┌──

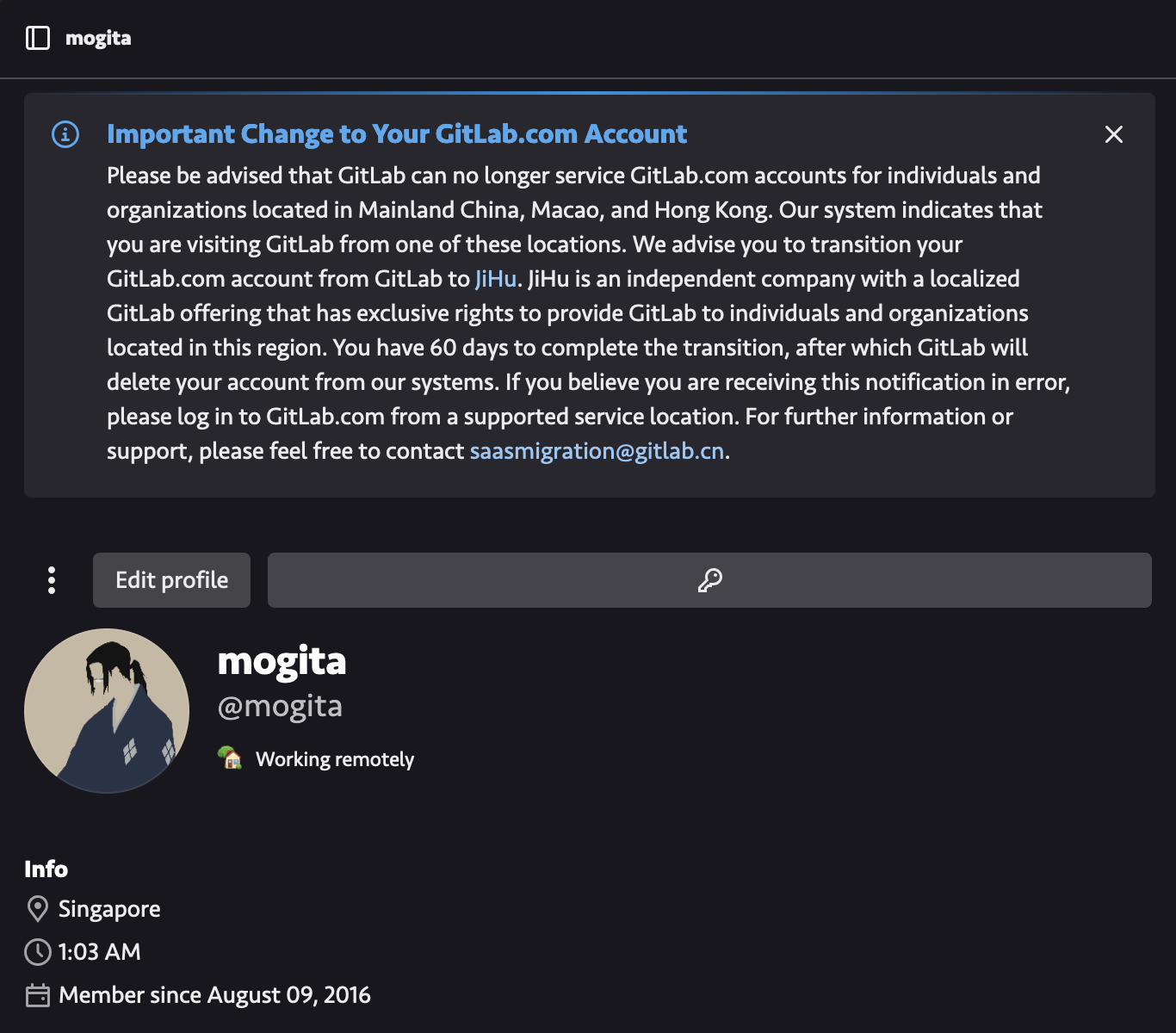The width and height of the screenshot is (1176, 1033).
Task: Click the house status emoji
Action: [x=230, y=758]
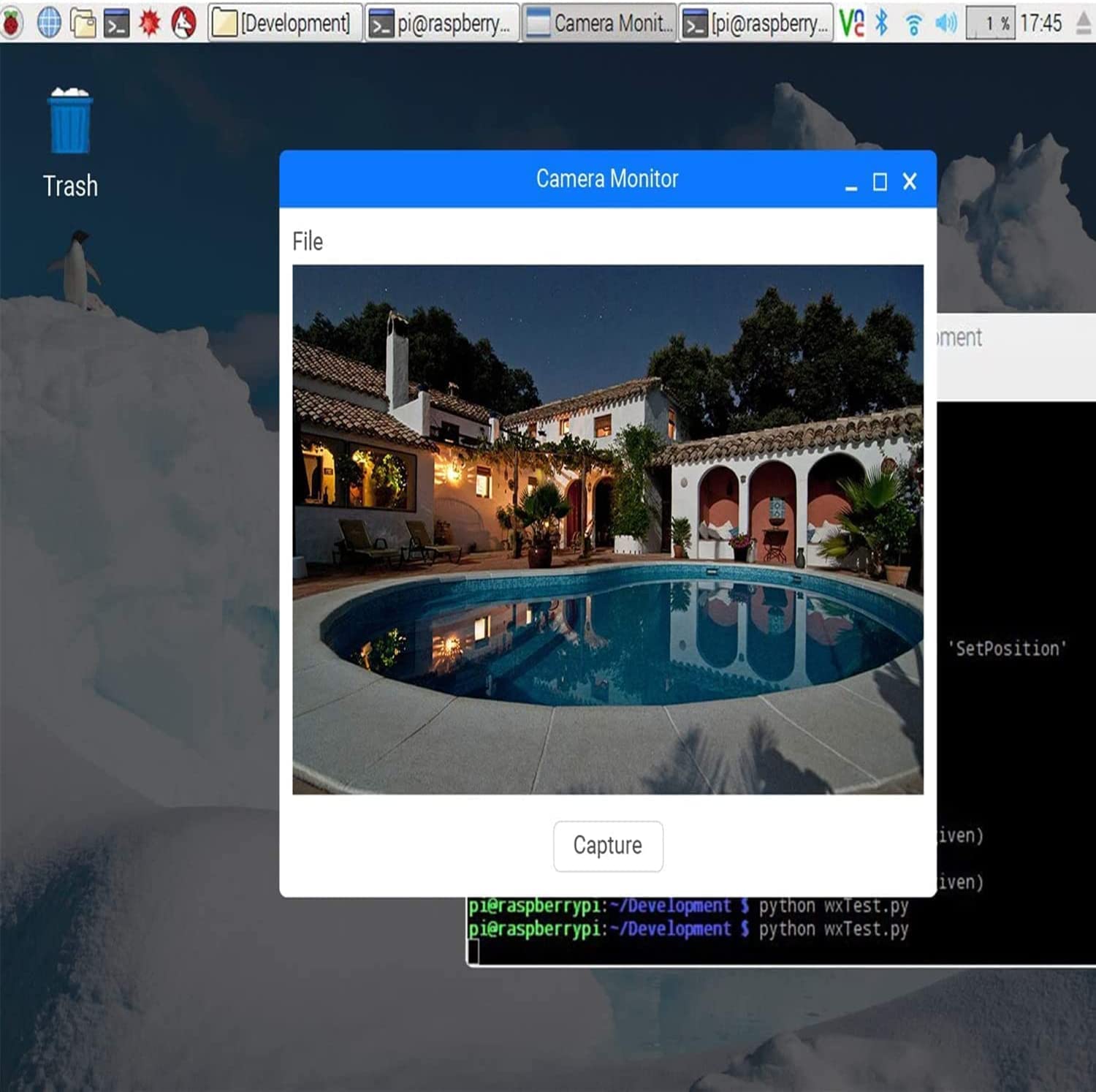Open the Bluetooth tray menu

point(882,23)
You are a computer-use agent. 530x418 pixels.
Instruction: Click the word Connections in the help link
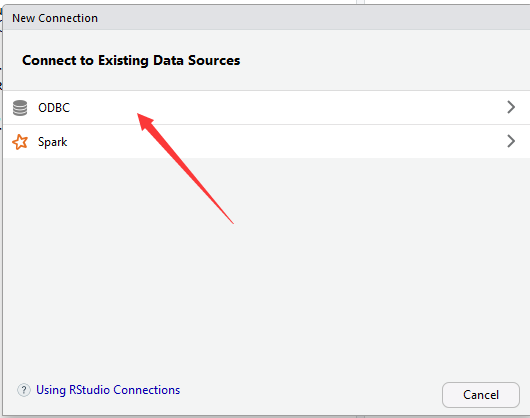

└──

#### What to work on:
Write out every line of the entries above word for word, leaving out the pictures.

#### Exercise output:
The width and height of the screenshot is (1176, 1033).
Task: Click the house status emoji
Action: [x=230, y=758]
Open the Bluetooth tray menu

point(882,23)
You are a computer-use agent. 530x418 pixels.
Instruction: Click the word Connections in the help link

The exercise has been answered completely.